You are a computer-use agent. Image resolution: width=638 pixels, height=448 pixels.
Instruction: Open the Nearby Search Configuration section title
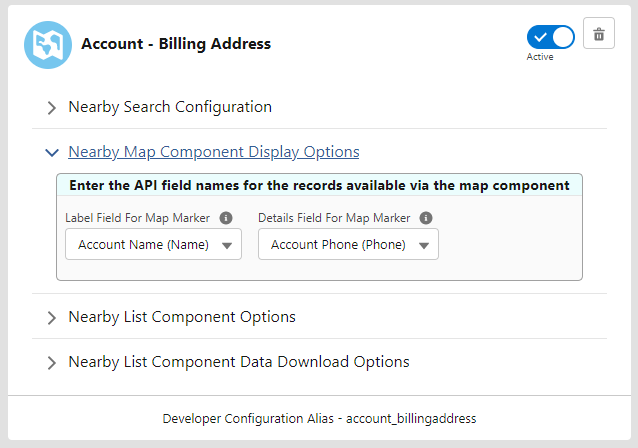[169, 107]
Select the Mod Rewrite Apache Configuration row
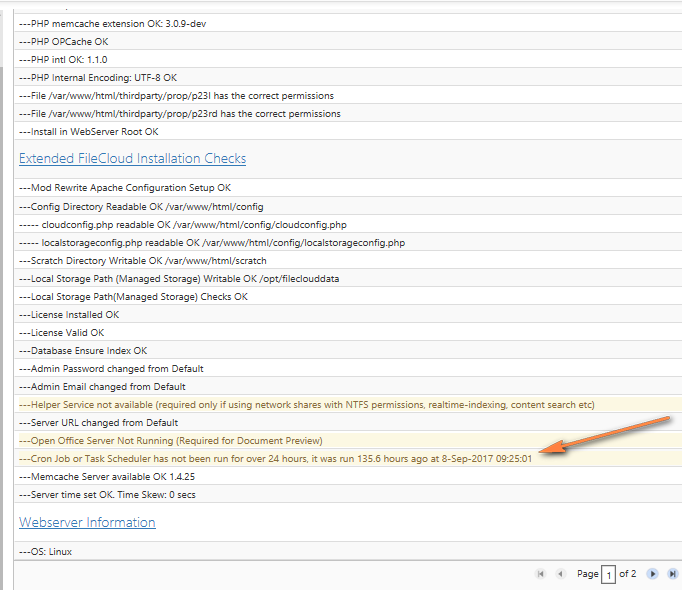This screenshot has width=682, height=590. tap(125, 187)
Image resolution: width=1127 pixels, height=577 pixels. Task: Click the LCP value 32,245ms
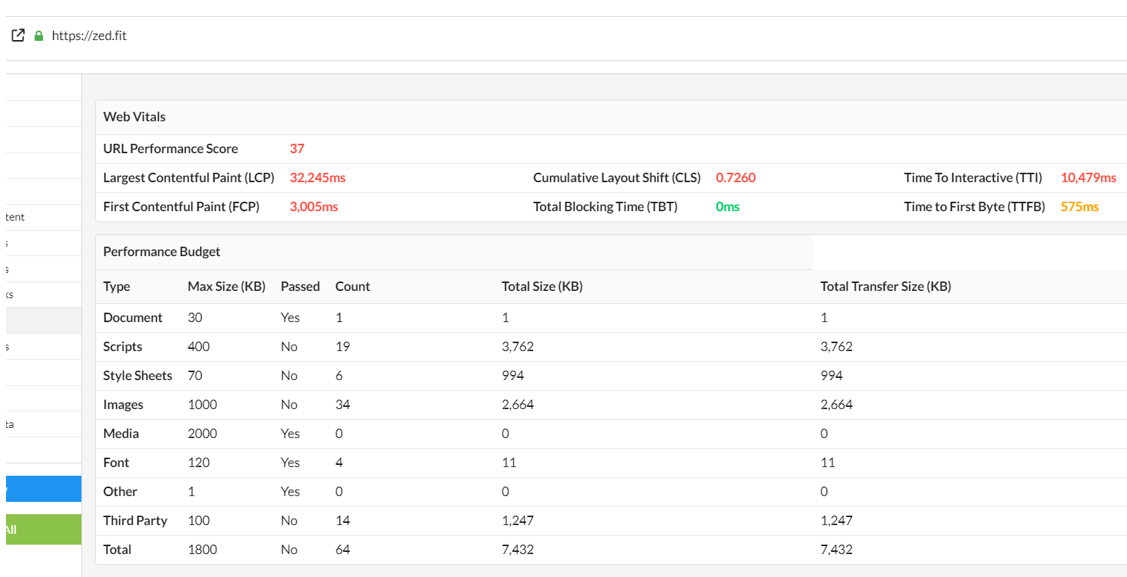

* * * * * * *

_Task prompt_. Reproduce the material above verbatim, line for line, and omit the pictures.

_Final answer_.
You are a computer-use agent. Image resolution: width=638 pixels, height=448 pixels.
Instruction: Open the Nearby Search Configuration section title
[169, 107]
Select the Mod Rewrite Apache Configuration row
This screenshot has width=682, height=590. tap(125, 187)
Image resolution: width=1127 pixels, height=577 pixels. Task: Click the LCP value 32,245ms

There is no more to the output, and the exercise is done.